→ WORK INSTRUCTIONS
Omit every picture, then give all the entries again exactly.

→ DATA IN THIS EXERCISE

════════════════

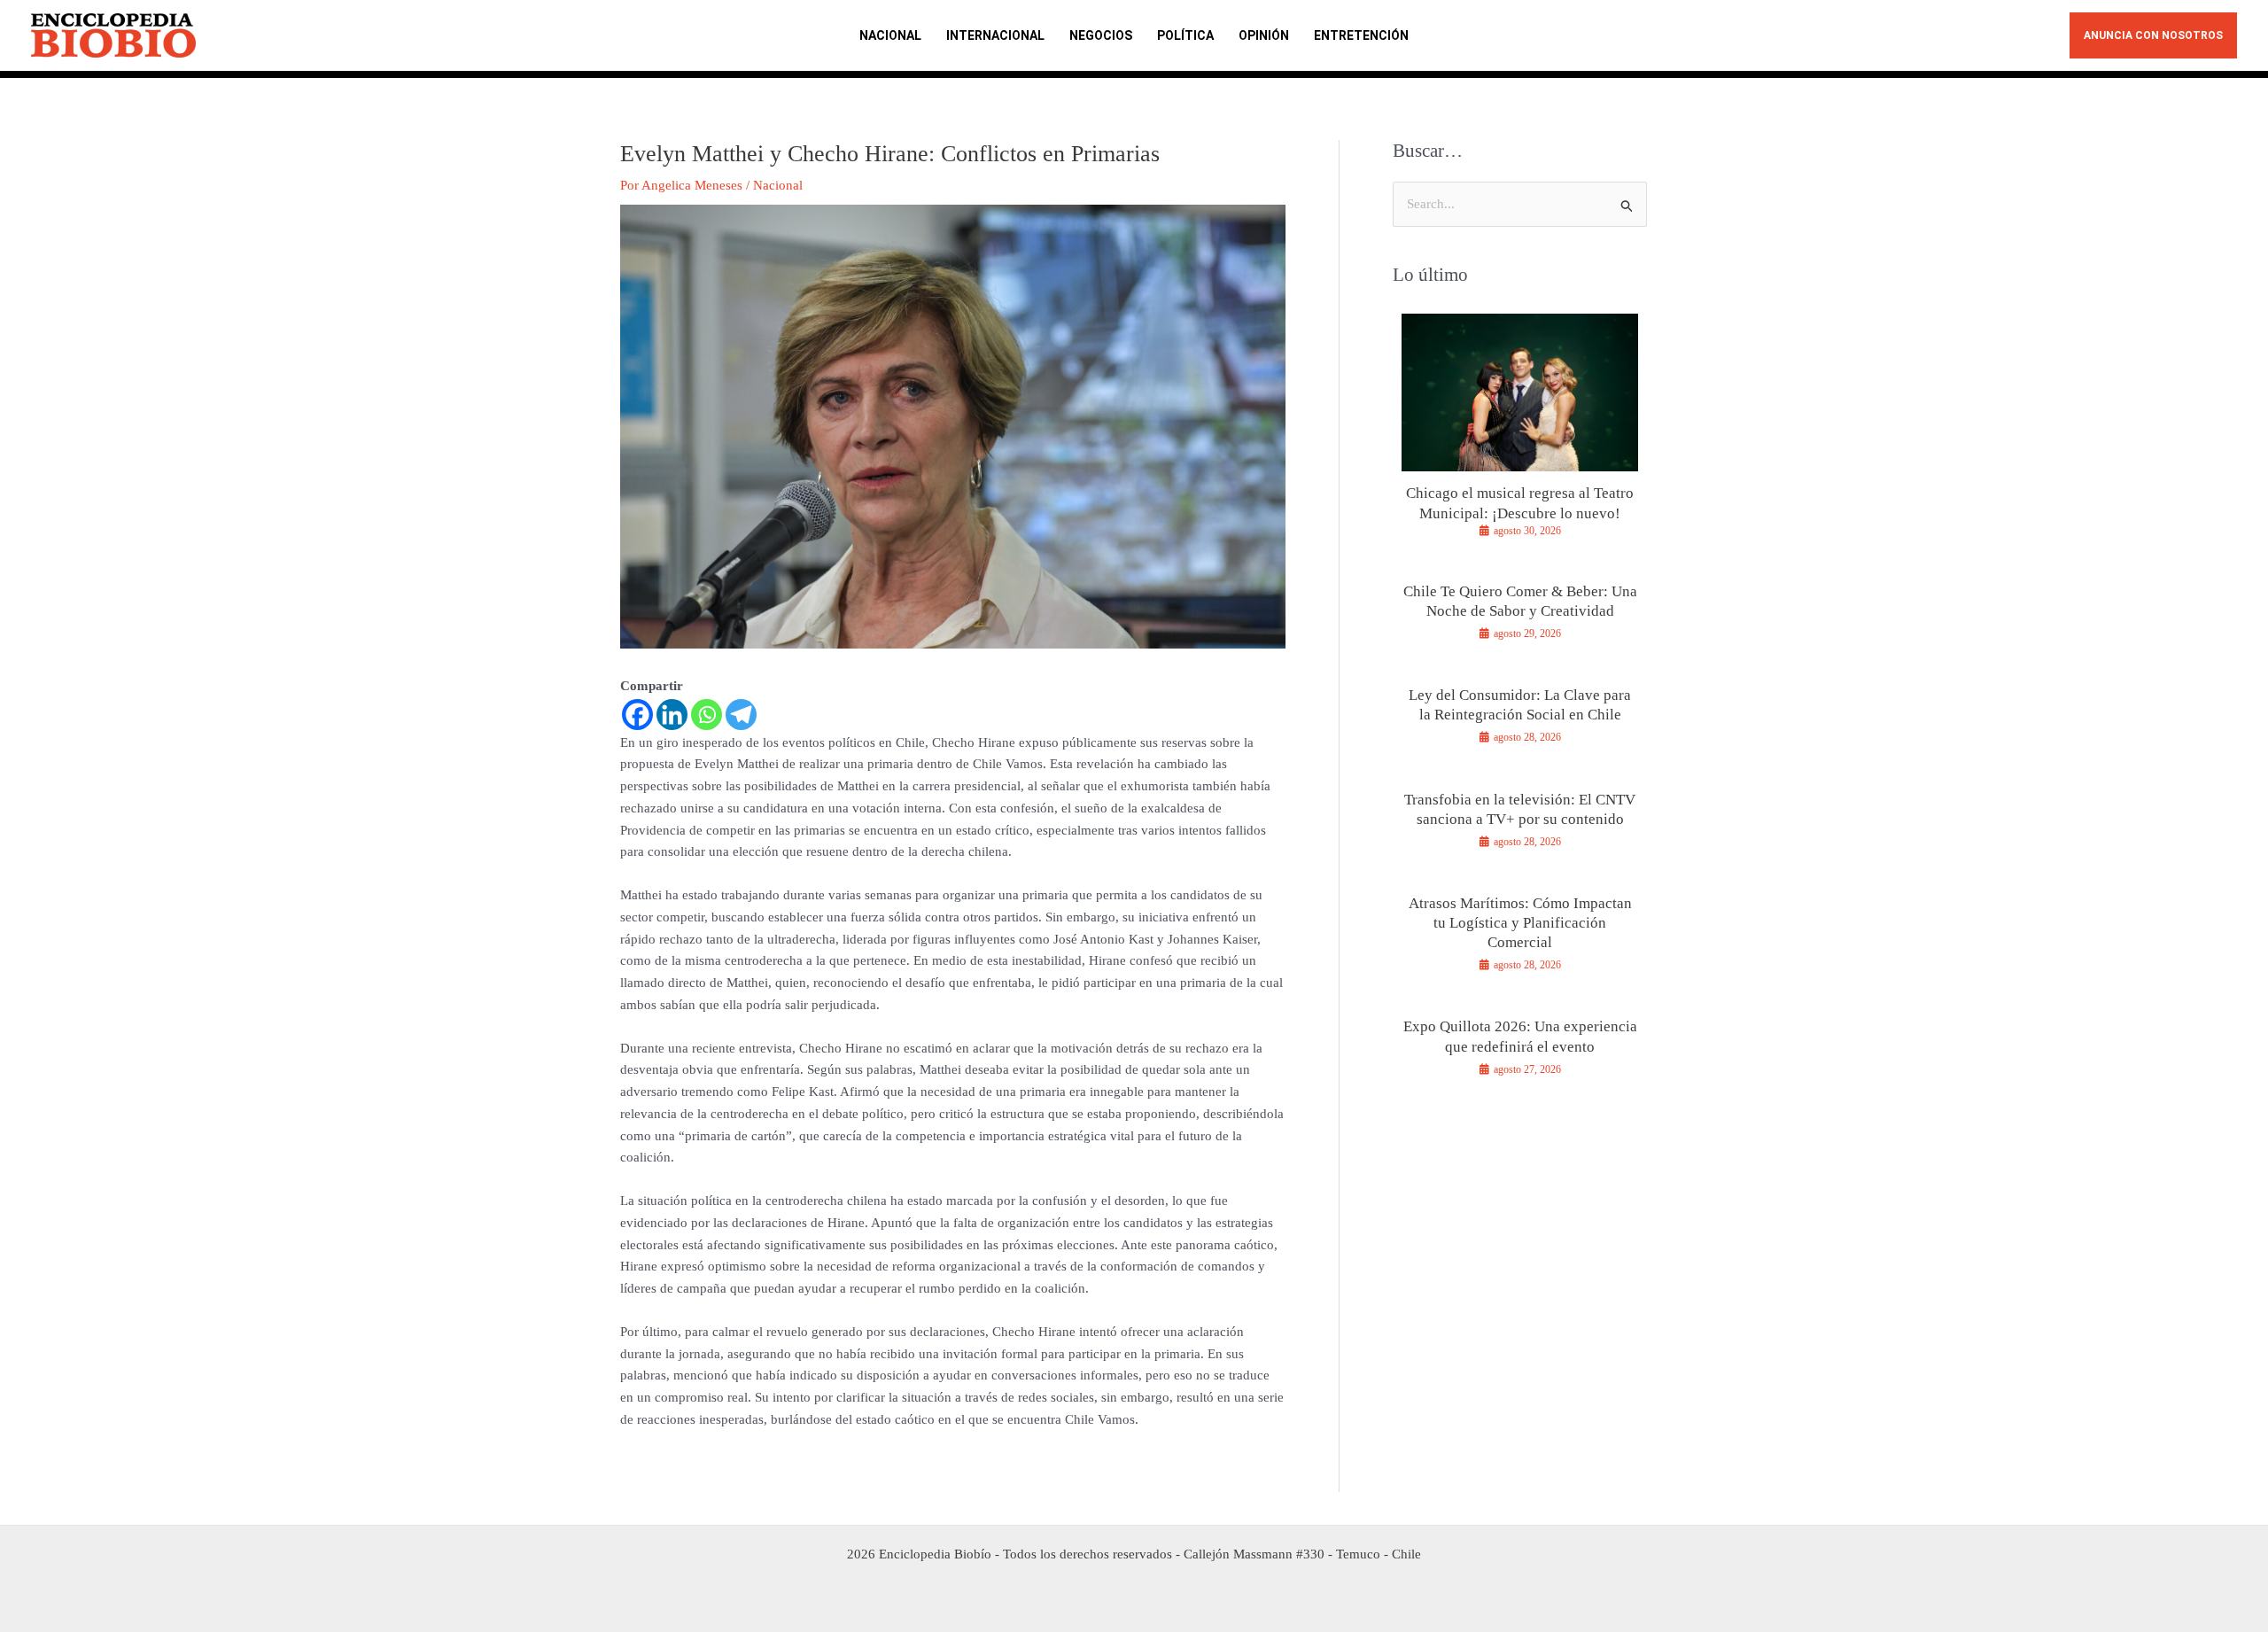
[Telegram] (741, 714)
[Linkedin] (671, 714)
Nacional (778, 185)
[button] (2153, 35)
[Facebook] (637, 714)
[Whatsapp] (706, 714)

════════════════

→ ANSWER FOR THIS EXERCISE
[Telegram] (741, 714)
[Linkedin] (671, 714)
Nacional (778, 185)
[button] (2153, 35)
[Facebook] (637, 714)
[Whatsapp] (706, 714)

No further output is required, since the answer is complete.